En 1655, un commissionnaire mandaté par Nicolas Le Vieux de Hauteville a convaincu Pierre LORIN (1628 – 1685), le cousin de Fillastreau, et sa jeune épouse Françoise HULLIN de s’occuper d’une terre que Le Vieux venait d’acquérir en banlieue de Québec. LORIN et son épouse acceptèrent en France les conditions du bail à ferme, contractèrent un emprunt et s’embarquèrent pour la Nouvelle-France. Le couple suivra par la suite FILLASTREAU à Montréal où LORIN se fera scieur de long et où Françoise HULLIN décédera prématurément en 1658. Pierre LORIN se remarie l’année suivante avec Françoise SAULNIER (1638 – 1710), une parisienne recrutée dans leur paroisse par les prêtres de Saint-Sulpice de Paris. Pierre LORIN fera l’acquisition de plusieurs terres à Montréal qu’il revendra après en avoir augmenté le défrichement et vendu le bois sous forme de planches et de madriers. Malgré tous leurs efforts, Pierre LORIN et son épouse vivront plusieurs difficultés notamment d’ordre monétaire.
Les frères Laurent (1636 – 1686) et Mathurin (1635 – 1695) GOUIN, cousins de FILLASTREAU et de LORIN, étaient les fils aînés d’une famille de laboureurs installée vers Rossay – Le Bouchet dans les années 1636 – 1648. La famille GOUIN s’est ensuite établie à Angliers d’où les GOUIN se disent originaires à plusieurs reprises. Ceux-ci s’engagèrent à La Rochelle en 1657 pour travailler pendant trois ans en Nouvelle-France.

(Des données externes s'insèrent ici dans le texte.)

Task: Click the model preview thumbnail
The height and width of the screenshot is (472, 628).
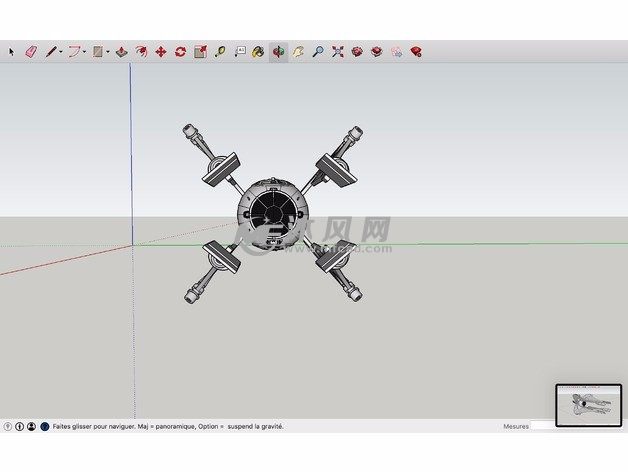Action: pyautogui.click(x=589, y=405)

Ils reçurent ensuite chacun une concession à Champlain, en aval de Trois-Rivières où Laurent vivra paisiblement jusqu’à sa mort sans enfants.
Son frère Mathurin ira définitivement s’installer en 1670 plus loin vers Québec dans la Seigneurie de Sainte-Anne de la Pérade. C’est un défricheur et un travailleur habile, acharné et physiquement très fort qui saura rapidement devenir un propriétaire foncier des plus prospère. Ce fut un homme exceptionnel chez qui par exemple habiteront longtemps un des co-seigneurs du lieu ainsi que le curé de la paroisse. C’est aussi chez Mathurin GOUIN que s’arrêtent, lors de leurs visites diocèses, Monseigneur François de Montmorency – Laval et son successeur Monseigneur de Saint – Vallier.
Mathurin GOUIN saura en outre à la fois devenir le créancier et l’exécuteur testamentaire des co-seigneurs de Sainte-Anne de la Pérade tout en recevant à plusieurs reprises des marques de haute estime de la part de ses pairs, les autres censitaires.
Un des descendants de Mathurin GOUIN, Sir Lomer GOUIN, fut 15 ans Premier ministre du Québec et Lieutenant – Gouverneur du Québec. Il fonda en 1919 un village auquel il donna le nom d’Angliers en souvenir du lieu de provenance de son ancêtre.
Le professeur Ernest MARTIN, de l’Université de POITIERS, reçut en 1931 un portrait de Sir Lomer GOUIN des mains même d’un des fils de ce dernier. Il vint le remettre à Angliers qui le conserve précieusement depuis lors.